The IMF magazine report calculates that if the 1.3 million or so whales alive today can rebound to their prewhaling numbers of 4 million to 5 million, “it could significantly increase the amount of phytoplankton in the oceans.” Even if phytoplankton productivity increased by just 1 percent, it “would capture hundreds of millions of tons of additional CO2 a year, equivalent to the sudden appearance of two billion mature trees.”
According to marine biologist Rodrigo Hucke-Gaete, a professor at the Austral University of Chile and president of the Chilean NGO Blue Whale Center, “We have to minimize every threat affecting whales (and marine ecosystems as a whole) arising from human activities through decisive and concerted actions.” Because of their ability to capture and store atmospheric carbon, as well as the many other ways they help stabilize marine ecosystems, he said, “Every whale counts, and we should take care of them as if they were the golden goose.”
It is amazing to me that the International Monetary Fund sees the value in protecting the whales. It’s a ray of hope for the future.
You are so passionate about saving marine life, and yet you are just one person.
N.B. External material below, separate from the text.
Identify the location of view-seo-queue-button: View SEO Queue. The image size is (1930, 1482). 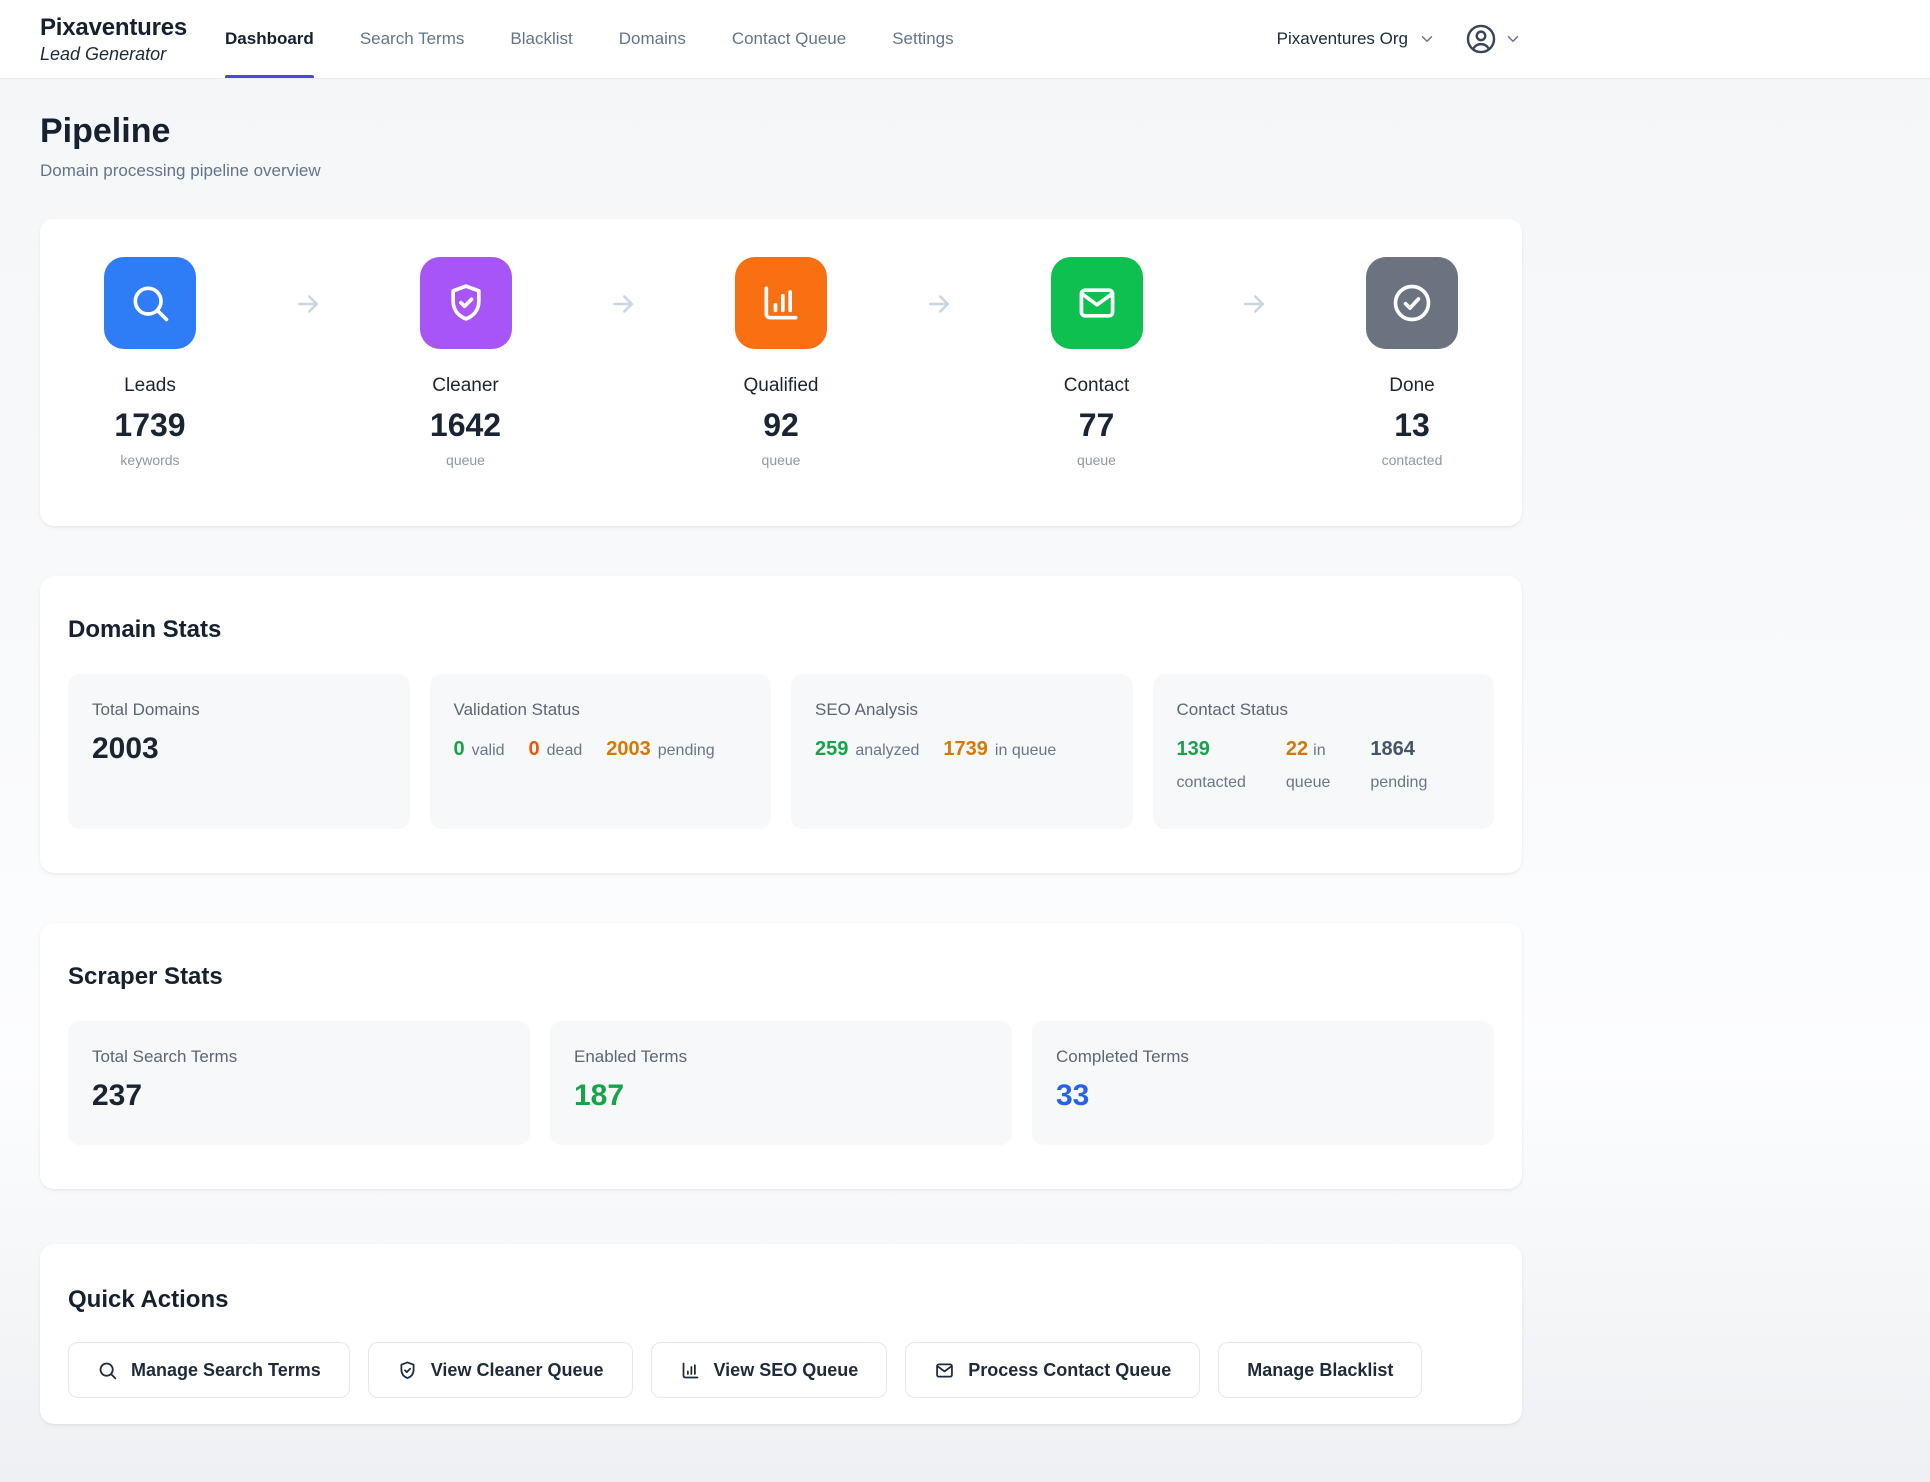
(769, 1370).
How can you accomplish it all?
We can’t live without healthy oceans. And our oceans are in crisis from overfishing, chemical pollution, noise pollution and global warming. I believe in the power of grassroots movements. Small groups of people can accomplish a lot. I want people to realize it’s important to care enough about something and know that you can make a change. If you’re fully passionate about what you’re doing, the universe will support your success.